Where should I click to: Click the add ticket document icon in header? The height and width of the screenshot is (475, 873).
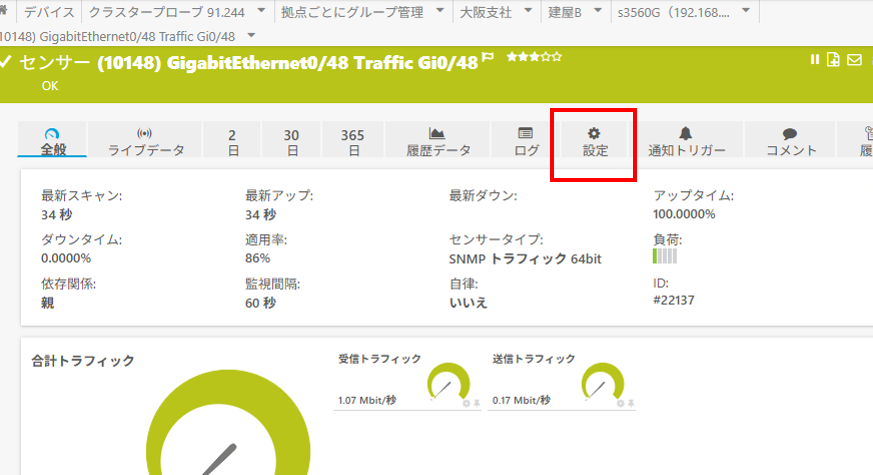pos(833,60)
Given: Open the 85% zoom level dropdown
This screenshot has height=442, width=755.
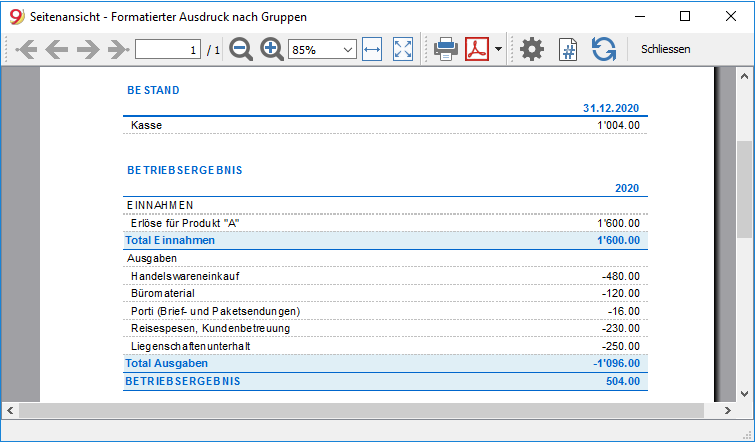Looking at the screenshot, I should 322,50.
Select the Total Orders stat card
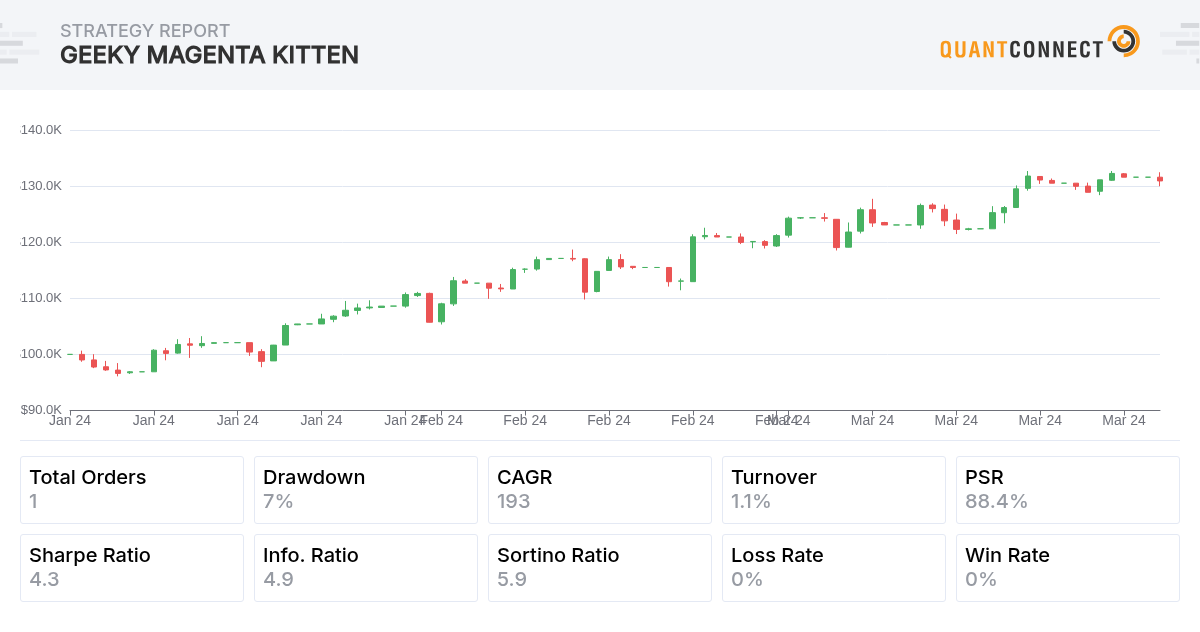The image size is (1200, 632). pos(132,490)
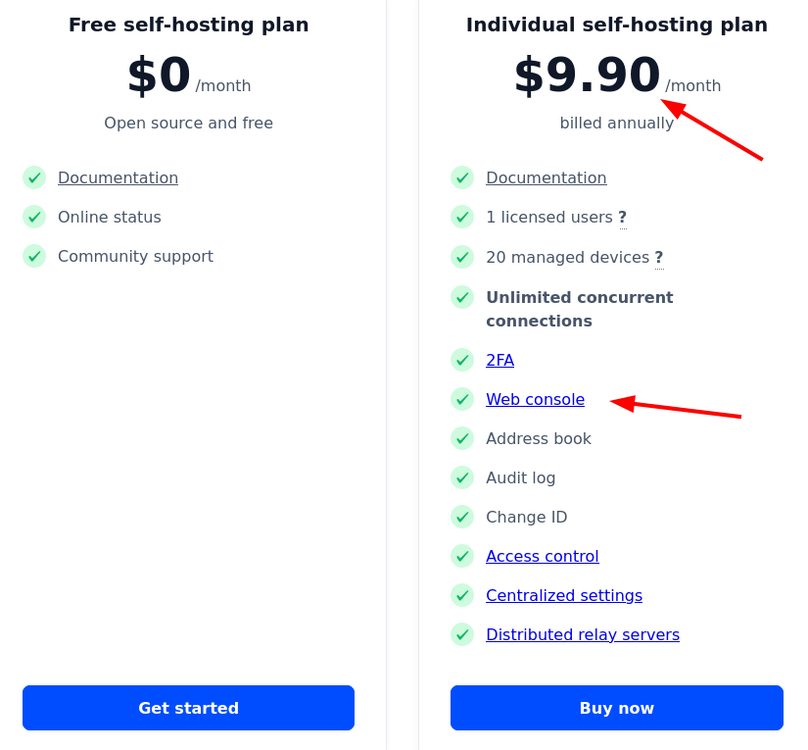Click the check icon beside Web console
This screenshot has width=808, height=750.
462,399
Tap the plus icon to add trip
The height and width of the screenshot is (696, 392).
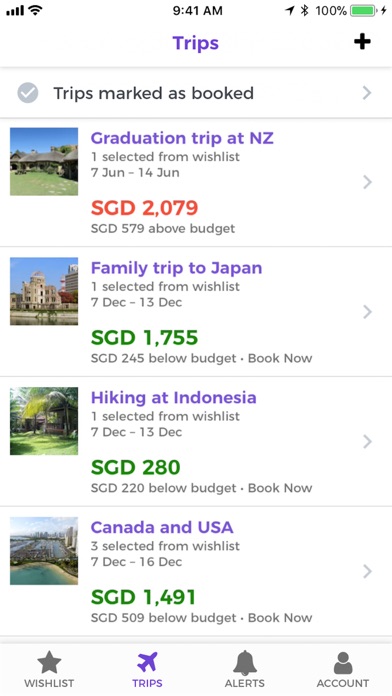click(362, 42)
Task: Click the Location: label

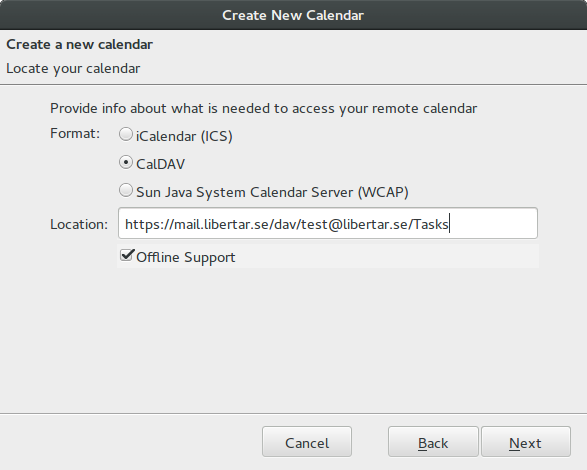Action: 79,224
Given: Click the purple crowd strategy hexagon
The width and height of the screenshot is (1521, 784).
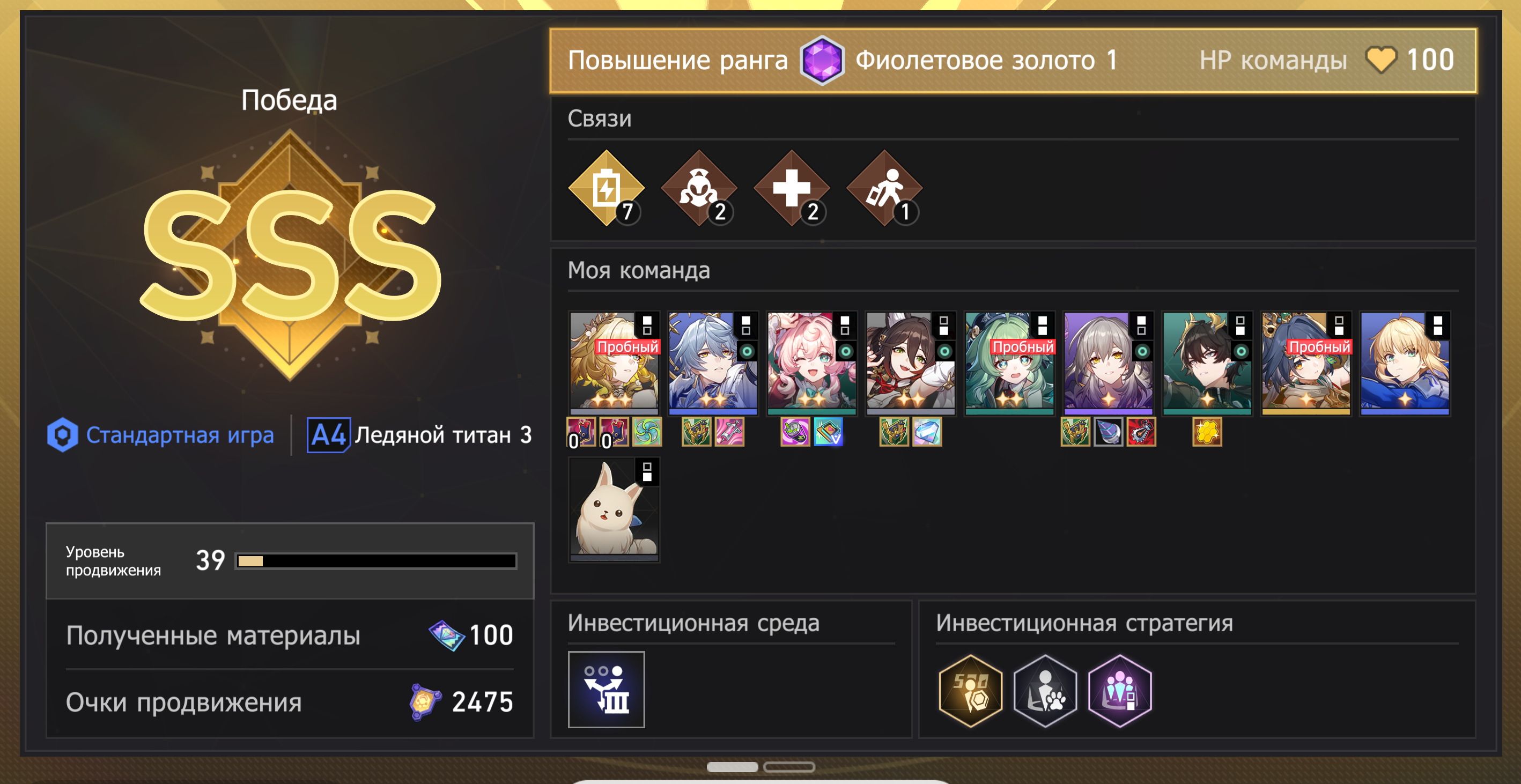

--

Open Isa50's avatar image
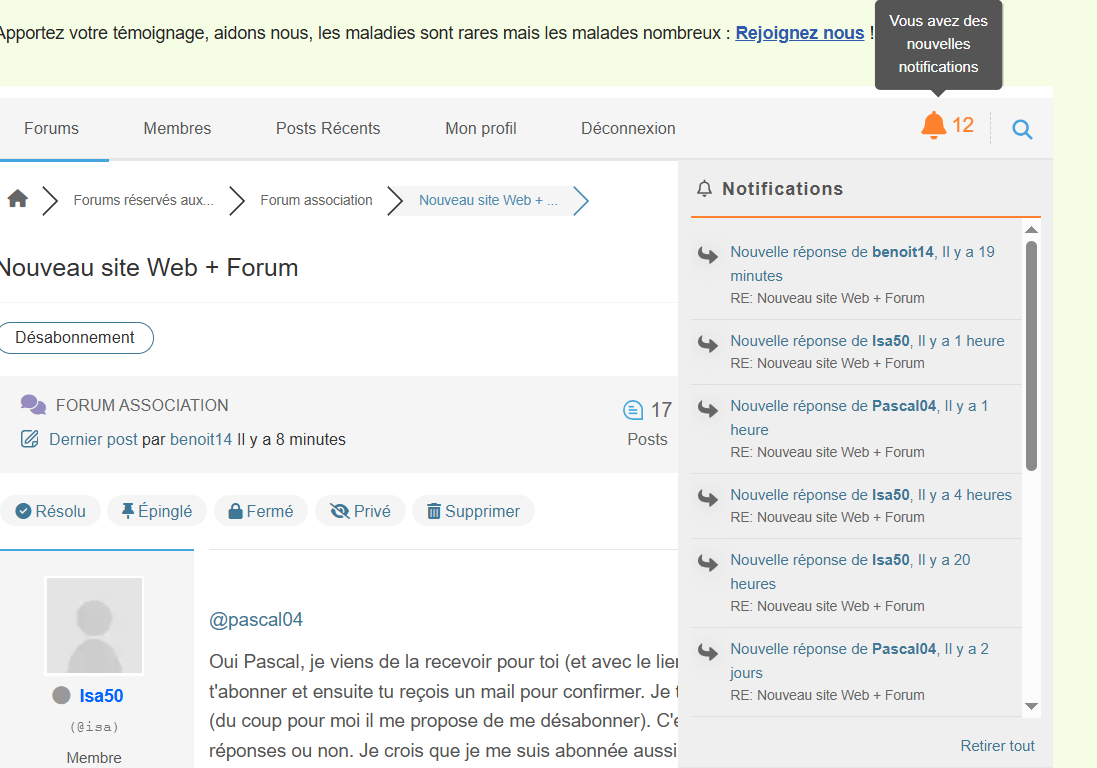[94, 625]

▶ [TASK ITEM] Copy only these lines from the records above, exactly: the one with "Where should I", the one with "The width and", and those between. Skip the pictures.

▶ [OUTPUT FOR THIS TASK]
Where should I click to: Click the add ticket document icon in header? The height and width of the screenshot is (475, 873).
pos(833,60)
Given: Open the 85% zoom level dropdown
This screenshot has height=442, width=755.
Looking at the screenshot, I should 322,50.
Select the Total Orders stat card
The image size is (1200, 632). pos(132,490)
Click the check icon beside Web console
This screenshot has width=808, height=750.
462,399
Tap the plus icon to add trip
The height and width of the screenshot is (696, 392).
click(362, 42)
Task: Click the Location: label

Action: 79,224
Given: Click the purple crowd strategy hexagon
The width and height of the screenshot is (1521, 784).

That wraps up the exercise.